→ PETIKAN DOKUMEN:
Benarkah Musim Mas Sudah Meredam Sengketa Lahan dan Perbaikan Lingkungan?

Ahad, 08 November 2020 - 17:36:58 WIB

Penanaman sawit di lahan gambut dan di pinggir sungai. (foto ist)

Pekanbaru, Detak Indonesia--Perusahaan penyulingan minyak sawit, PT Musim Mas yang berpusat di Singapura juga memiliki persebaran lahan kelapa sawit yang luas di Provinsi Riau (Kabupaten Pelalawan), permasalahan lahan dan lingkungan penyebab protes warga mencuat.

Dugaan Kasus PT Musim Mas belum menyelesaikan sengketa lahan dimana perkampungan masuk dalam Hak Guna Usaha (HGU) di Pelalawan, warga minta dilepaskan salah satunya terkait wilayah desa yang masuk ke dalam izin HGU perusahaan itu. 

Beberapa warga di Dusun Tambun menyatakan, Kelurahan Pangkalan Lesung Kabupaten Pelalawan diketahui masuk dalam area izin HGU PT Musim Mas. Hal itu telah dipersoalkan sejak lama, namun pihak perusahaan belum menyelesaikan permasalahan yang terjadi. 

"Kampung Dusun Tambun, di Kelurahan Pangkalan Lesung, Pelalawan Riau belum selesai permasalahnanya dengan PT Musim Mas," ungkap Sahrial (nama samaran), warga Dusun Tambun beberapa waktu lalu.

Menurut lelaki paroh baya ini, Dusun Tambun di Kelurahan Pangkalan Lesung harus segera dilepaskan dari wilayah HGU PT Musim Mas. Pemerintah Kabupaten Pelalawan dan pihak tekait harus tegas dan meminta pihak perusahaan untuk meng-enclave (mengeluarkan dari area HGU, red) perkampungan di Dusun Tambun tersebut.

→ MATERI YANG DITAMPILKAN:
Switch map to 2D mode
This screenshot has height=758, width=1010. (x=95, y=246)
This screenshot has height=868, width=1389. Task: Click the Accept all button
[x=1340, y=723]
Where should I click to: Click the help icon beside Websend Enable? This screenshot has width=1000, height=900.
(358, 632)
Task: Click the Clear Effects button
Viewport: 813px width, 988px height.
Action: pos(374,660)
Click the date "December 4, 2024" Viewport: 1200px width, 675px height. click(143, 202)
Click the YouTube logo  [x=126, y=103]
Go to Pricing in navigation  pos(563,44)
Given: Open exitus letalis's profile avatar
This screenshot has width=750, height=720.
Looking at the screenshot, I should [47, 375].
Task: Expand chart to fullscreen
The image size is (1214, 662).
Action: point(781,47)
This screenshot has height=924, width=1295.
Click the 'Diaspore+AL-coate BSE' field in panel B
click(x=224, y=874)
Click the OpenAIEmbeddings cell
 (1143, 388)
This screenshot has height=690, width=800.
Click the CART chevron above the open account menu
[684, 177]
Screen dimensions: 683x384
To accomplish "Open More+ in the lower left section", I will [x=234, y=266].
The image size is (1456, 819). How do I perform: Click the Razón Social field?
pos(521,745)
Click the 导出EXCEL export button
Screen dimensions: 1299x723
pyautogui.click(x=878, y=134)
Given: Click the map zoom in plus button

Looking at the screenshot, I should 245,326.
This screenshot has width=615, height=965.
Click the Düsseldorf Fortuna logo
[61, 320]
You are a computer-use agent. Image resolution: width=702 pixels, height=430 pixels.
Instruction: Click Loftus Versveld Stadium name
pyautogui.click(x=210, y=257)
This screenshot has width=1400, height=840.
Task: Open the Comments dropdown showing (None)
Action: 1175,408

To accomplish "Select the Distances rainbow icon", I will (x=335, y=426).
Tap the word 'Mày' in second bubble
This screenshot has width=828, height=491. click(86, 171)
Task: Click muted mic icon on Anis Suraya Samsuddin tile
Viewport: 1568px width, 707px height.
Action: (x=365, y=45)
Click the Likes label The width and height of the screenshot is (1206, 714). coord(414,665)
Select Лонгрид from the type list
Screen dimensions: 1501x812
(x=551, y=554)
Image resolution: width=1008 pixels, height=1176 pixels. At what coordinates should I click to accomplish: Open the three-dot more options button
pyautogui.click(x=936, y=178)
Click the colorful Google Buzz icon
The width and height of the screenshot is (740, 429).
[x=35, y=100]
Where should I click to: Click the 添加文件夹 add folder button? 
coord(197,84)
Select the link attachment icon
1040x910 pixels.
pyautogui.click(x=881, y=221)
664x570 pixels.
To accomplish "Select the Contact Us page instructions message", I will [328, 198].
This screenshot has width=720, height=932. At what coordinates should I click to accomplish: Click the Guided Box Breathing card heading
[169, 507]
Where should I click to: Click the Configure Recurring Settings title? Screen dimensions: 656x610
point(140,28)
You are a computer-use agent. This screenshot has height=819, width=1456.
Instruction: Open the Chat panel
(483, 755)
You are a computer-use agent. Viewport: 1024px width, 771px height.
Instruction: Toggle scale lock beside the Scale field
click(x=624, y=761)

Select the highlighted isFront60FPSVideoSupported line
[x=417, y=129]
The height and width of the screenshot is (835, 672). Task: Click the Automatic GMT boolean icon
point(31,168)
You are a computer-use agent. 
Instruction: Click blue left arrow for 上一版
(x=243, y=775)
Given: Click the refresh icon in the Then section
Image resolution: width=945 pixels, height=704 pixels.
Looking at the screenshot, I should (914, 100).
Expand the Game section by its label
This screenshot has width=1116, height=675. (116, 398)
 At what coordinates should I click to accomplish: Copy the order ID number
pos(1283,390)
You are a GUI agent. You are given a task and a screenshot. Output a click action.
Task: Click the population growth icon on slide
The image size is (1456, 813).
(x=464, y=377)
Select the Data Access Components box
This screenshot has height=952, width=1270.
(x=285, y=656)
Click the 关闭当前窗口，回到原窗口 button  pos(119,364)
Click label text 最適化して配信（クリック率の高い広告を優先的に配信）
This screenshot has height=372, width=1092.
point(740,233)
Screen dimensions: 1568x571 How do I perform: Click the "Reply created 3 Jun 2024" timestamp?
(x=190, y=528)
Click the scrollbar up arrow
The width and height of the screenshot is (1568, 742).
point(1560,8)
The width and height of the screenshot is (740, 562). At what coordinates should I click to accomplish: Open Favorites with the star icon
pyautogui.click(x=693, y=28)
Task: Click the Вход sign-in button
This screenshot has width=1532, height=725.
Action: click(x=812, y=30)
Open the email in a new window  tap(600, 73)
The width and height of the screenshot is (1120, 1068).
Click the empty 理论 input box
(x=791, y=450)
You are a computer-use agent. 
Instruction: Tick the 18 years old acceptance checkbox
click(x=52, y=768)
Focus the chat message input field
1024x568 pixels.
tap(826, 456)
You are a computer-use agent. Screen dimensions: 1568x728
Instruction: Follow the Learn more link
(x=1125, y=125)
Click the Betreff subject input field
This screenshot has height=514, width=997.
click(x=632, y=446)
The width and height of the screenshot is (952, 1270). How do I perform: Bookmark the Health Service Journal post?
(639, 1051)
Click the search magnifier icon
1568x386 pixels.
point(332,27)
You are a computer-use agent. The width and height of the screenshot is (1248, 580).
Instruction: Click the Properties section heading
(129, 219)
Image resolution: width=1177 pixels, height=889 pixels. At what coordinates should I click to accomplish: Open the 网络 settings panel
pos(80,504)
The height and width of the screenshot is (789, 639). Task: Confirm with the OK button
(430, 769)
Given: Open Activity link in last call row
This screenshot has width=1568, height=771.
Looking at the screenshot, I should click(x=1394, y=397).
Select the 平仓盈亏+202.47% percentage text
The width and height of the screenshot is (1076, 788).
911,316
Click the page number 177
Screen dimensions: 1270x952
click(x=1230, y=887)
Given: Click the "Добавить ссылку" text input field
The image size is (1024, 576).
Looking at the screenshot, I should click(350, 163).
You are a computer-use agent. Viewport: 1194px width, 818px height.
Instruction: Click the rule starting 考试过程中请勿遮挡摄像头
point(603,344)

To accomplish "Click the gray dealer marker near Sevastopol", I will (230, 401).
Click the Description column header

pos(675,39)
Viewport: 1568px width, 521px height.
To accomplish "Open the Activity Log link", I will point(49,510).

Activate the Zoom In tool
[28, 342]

→ TUJUAN TUGAS:
Tuliskan kembali tanpa perubahan apa pun bagian berita tentang sengketa lahan PT Musim Mas yang dibuka dengan kata-kata yang memuat "Ahad, 08 November" dan ditutup dengan "HGU perusahaan itu.".

→ JAWABAN BERIKUT:
Ahad, 08 November 2020 - 17:36:58 WIB

Penanaman sawit di lahan gambut dan di pinggir sungai. (foto ist)

Pekanbaru, Detak Indonesia--Perusahaan penyulingan minyak sawit, PT Musim Mas yang berpusat di Singapura juga memiliki persebaran lahan kelapa sawit yang luas di Provinsi Riau (Kabupaten Pelalawan), permasalahan lahan dan lingkungan penyebab protes warga mencuat.

Dugaan Kasus PT Musim Mas belum menyelesaikan sengketa lahan dimana perkampungan masuk dalam Hak Guna Usaha (HGU) di Pelalawan, warga minta dilepaskan salah satunya terkait wilayah desa yang masuk ke dalam izin HGU perusahaan itu.